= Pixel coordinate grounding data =
[Start of Attachment]

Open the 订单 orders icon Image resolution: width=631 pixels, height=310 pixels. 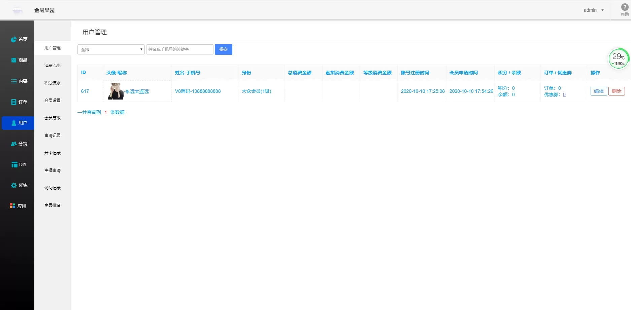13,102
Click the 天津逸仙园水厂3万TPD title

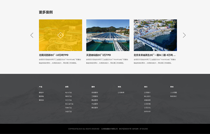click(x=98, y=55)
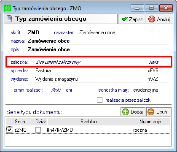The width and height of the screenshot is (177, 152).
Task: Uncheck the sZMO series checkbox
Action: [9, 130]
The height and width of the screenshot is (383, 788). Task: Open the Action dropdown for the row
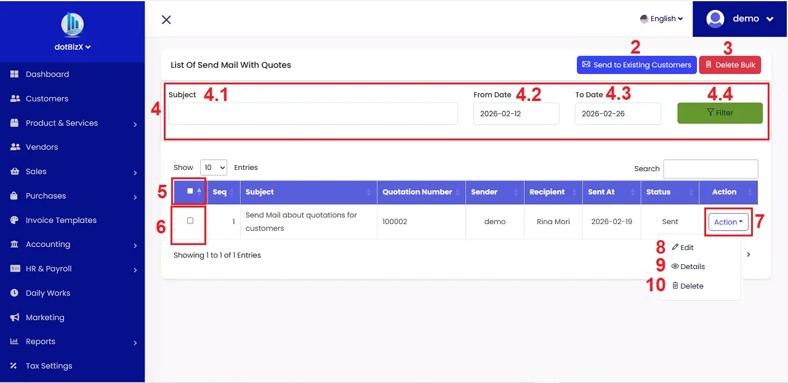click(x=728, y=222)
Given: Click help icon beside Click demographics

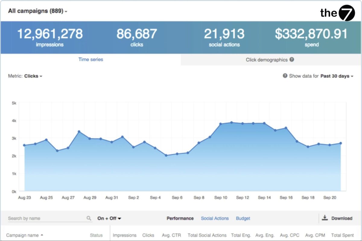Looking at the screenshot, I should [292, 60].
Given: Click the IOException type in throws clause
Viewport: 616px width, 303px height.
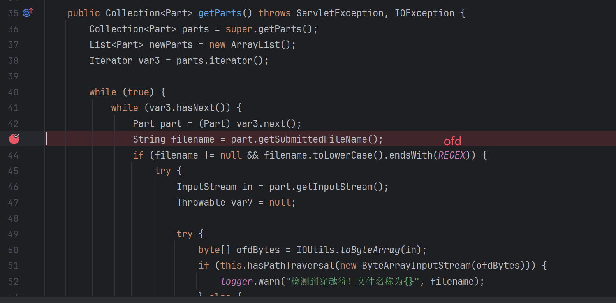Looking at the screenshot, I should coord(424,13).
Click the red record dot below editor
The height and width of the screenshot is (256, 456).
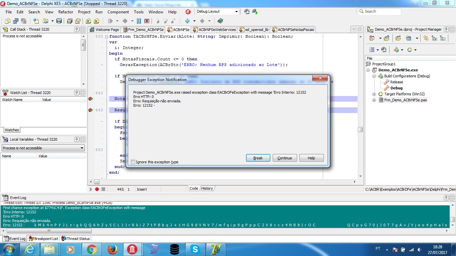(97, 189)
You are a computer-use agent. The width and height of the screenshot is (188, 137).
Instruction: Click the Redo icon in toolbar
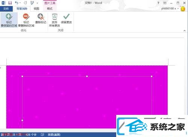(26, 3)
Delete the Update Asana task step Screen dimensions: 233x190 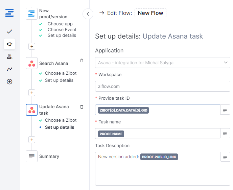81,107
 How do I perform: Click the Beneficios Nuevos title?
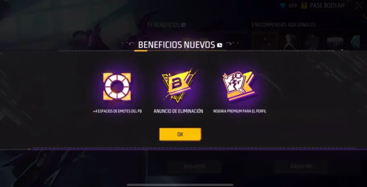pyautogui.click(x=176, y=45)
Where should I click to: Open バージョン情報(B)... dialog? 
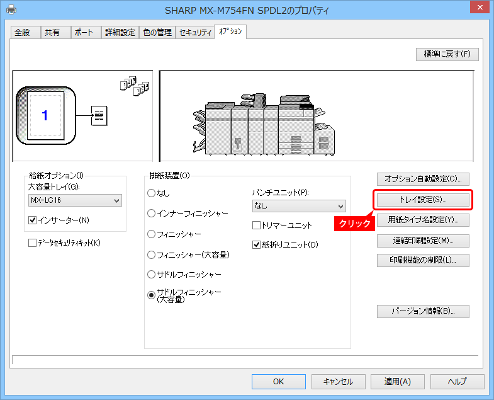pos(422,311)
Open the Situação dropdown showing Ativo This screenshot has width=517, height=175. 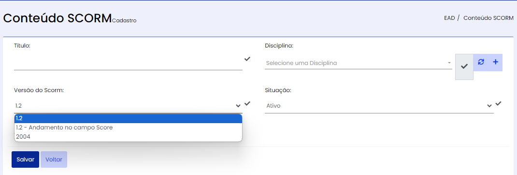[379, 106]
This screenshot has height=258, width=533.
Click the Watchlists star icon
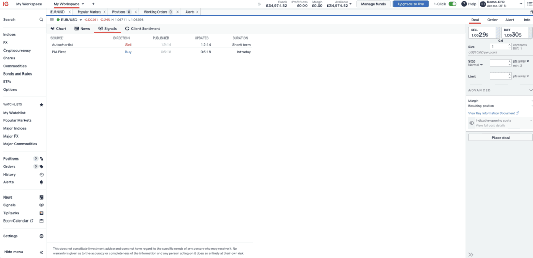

[End of Attachment]

= PROBLEM DETAILS =
Exact copy, pictures excluded: from the line with "Viewport: 616px width, 303px height." up to and including the line with "You are a computer-use" in the data above.

= TASK RESPONSE =
Viewport: 616px width, 303px height.
Looking at the screenshot, I should coord(424,13).
Click the red record dot below editor
The height and width of the screenshot is (256, 456).
(97, 189)
You are a computer-use agent. The width and height of the screenshot is (188, 137).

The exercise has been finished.